When I read Thomas Duddy’s book, I found the Irish Augustine , along with Eriugena (who needs more posts), Peter of Ireland and Richard Fitzralph. Though the Irish Enlightenment is my first love, that surprising and alien early Irish world drew me in and three of the blog’s most popular posts are about this period: Literacy and Learning in Ireland before and after Patrick about the adoption of classical learning into Ireland up to the 7th century, Calculating Easter: Irish Computus to the Carolingian Renaissance about the role played by Irish scholars in the calculation of Easter, and a quote from Umberto Eco on the defence of Irish against Latin by Irish grammarians.
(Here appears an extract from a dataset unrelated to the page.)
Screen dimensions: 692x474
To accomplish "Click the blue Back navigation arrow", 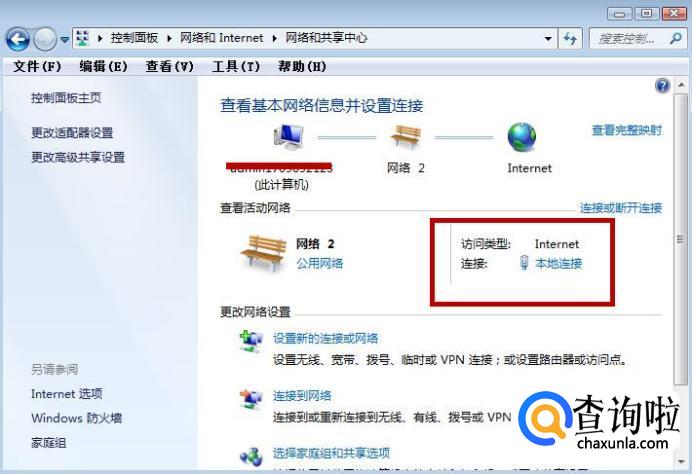I will (x=18, y=39).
Duddy’s book also covered pre-Irish-Enlightenment thinkers such as James Ussher and Robert Boyle. The earliest Irish female thinkers I know of, Boyle’s sister Lady Ranelagh and her friend Dorothy Moore, I only discovered in 2015.
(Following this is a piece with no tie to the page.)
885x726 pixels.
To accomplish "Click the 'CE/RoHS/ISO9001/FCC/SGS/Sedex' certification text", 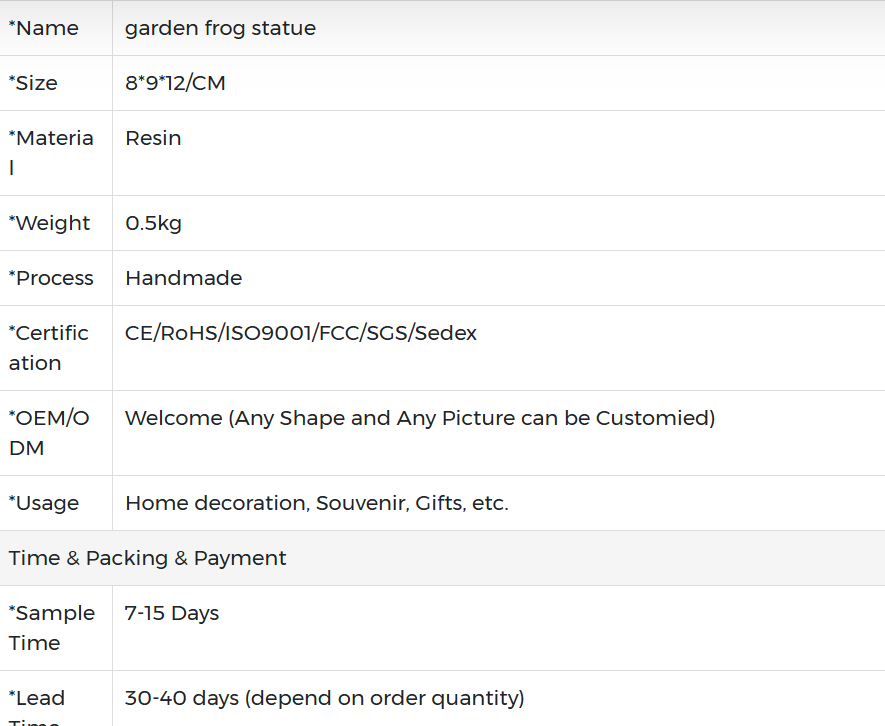I will pyautogui.click(x=300, y=333).
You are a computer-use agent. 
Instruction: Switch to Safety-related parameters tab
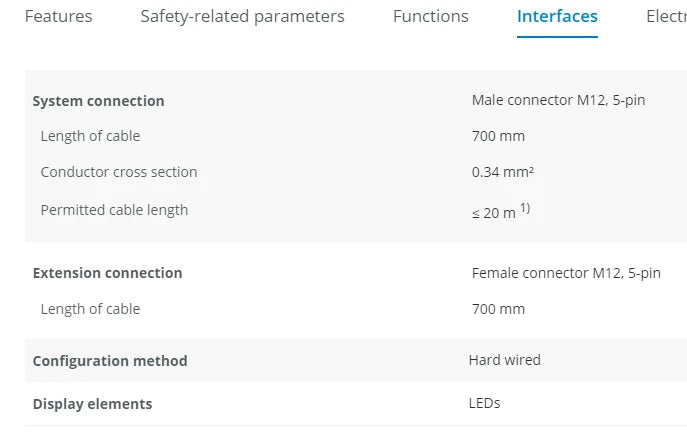[242, 17]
In Duddy’s Dictionary if not his History appears the golden age of the Irish Franciscans, where in Leuven and Rome men such as Aodh Mac Aingil and Luke Wadding worked on the philosophy of Duns Scotus (who they mistakenly took for Irish), theology (notably on grace and the status of Mary) and Irish language and history. Their College in Rome also includes in a fresco one of the best depictions of academic cooperation I know (see below). This post on the seventeenth century Irish Colleges is a good introduction.
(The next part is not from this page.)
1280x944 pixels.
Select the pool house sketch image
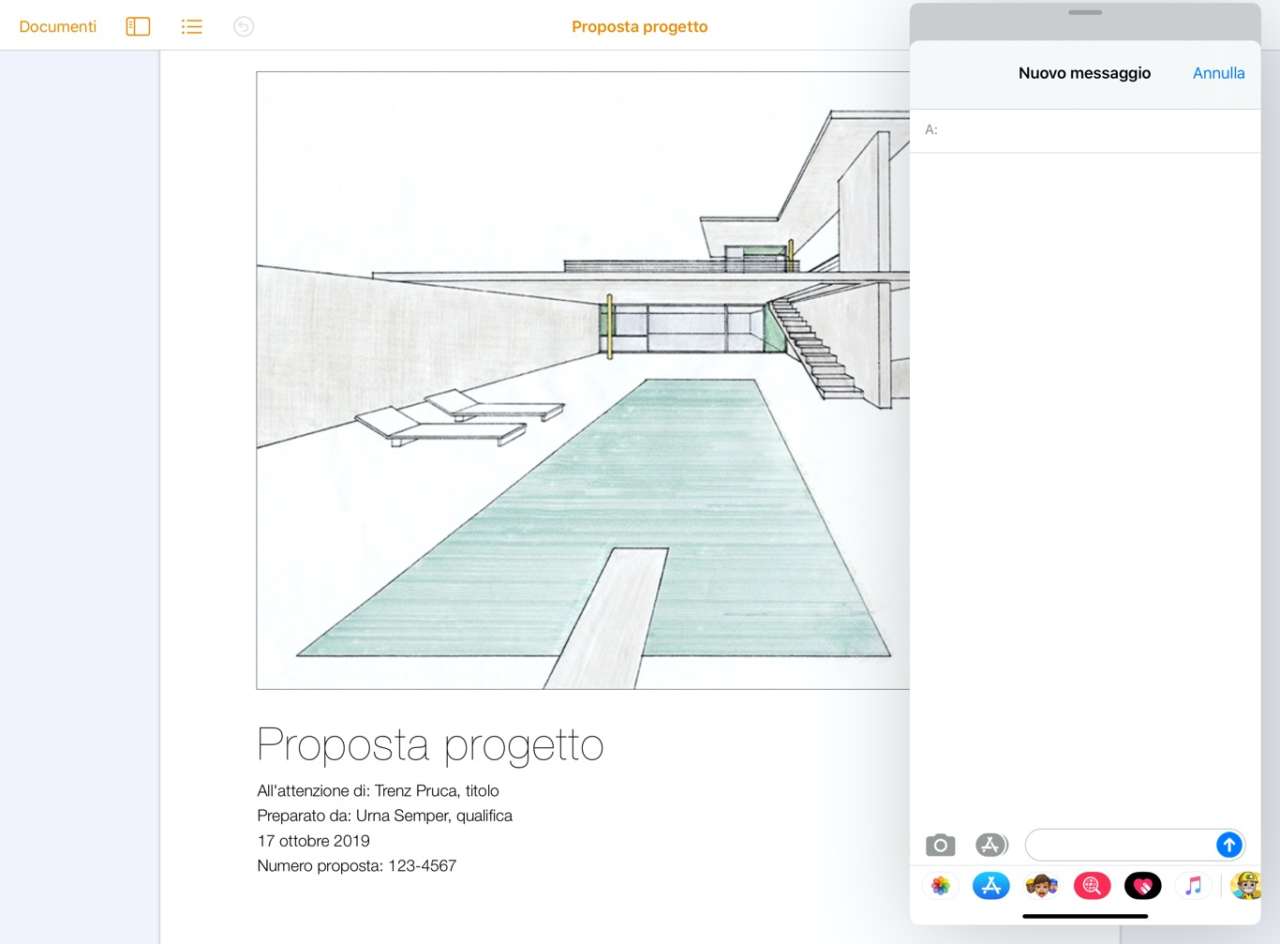[582, 380]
Both Duddy and Berman cover the Irish Enlightenment from how William Molyneux brought the thought of John Locke to Ireland (read more: John Locke in Ireland) and how John Toland‘s Christianity Not Mysterious triggered heated debate that sparked the Irish Enlightenment (read more: Incendiary: John Toland and the birth of the Irish Enlightenment or listen to this podcast). David Berman regards the Irish Enlightenment as running 1696 to 1757, though others see it running to the end of the eighteenth century. It was in this time period where well known thinkers like George Berkeley, Francis Hutcheson and Edmund Burke (and less well known ones like the Edward Synges, father and son, Cornelius Nary and Philip Skelton) argued and wrote. Some writers better known for their literary achievements, notably Jonathan Swift and Oliver Goldsmith, also wrote works of philosophical interest. (I should also mention the group of literary women around Jonathan Swift whose poetry was influenced by the Irish Enlightenment.)
The later eighteenth century saw the radicals of 1798 such as Wolfe Tone, followed in the early nineteenth by the writers of the major feminist tract between Wollstonecraft and Mill, William Thompson and Anna Doyle Wheeler as were the more conservative utilitarian-influenced (and politically opposed) Daniel O’Connell and Maria Edgeworth. Maria’s idealist friend William Rowan Hamilton features along with other STEM greats like George Boole. Nationalists like Thomas Davis and Jane Wilde appear, as does Jane’s artistic anarchist son Oscar Wilde. A group not mentioned in my blog was the Kantian School of Trinity College Dublin, who played an important role in translation and understanding of Kant’s work. The Gaelic Revival and the resulting nationalist resurgence took in W.B. Yeats and Sophie Byrant, Eva Gore-Booth, James Connolly and Patrick Pearse. Later twentieth century figures such as Iris Murdoch, Con Drury and John Stewart Bell then give way to contemporary thinkers like Philip Pettit.
I hope this helps as a guide to this sprawling blog which I trust will convince you that, in the words of Thomas Duddy, that there is indeed such a thing as intellectual Irish thought!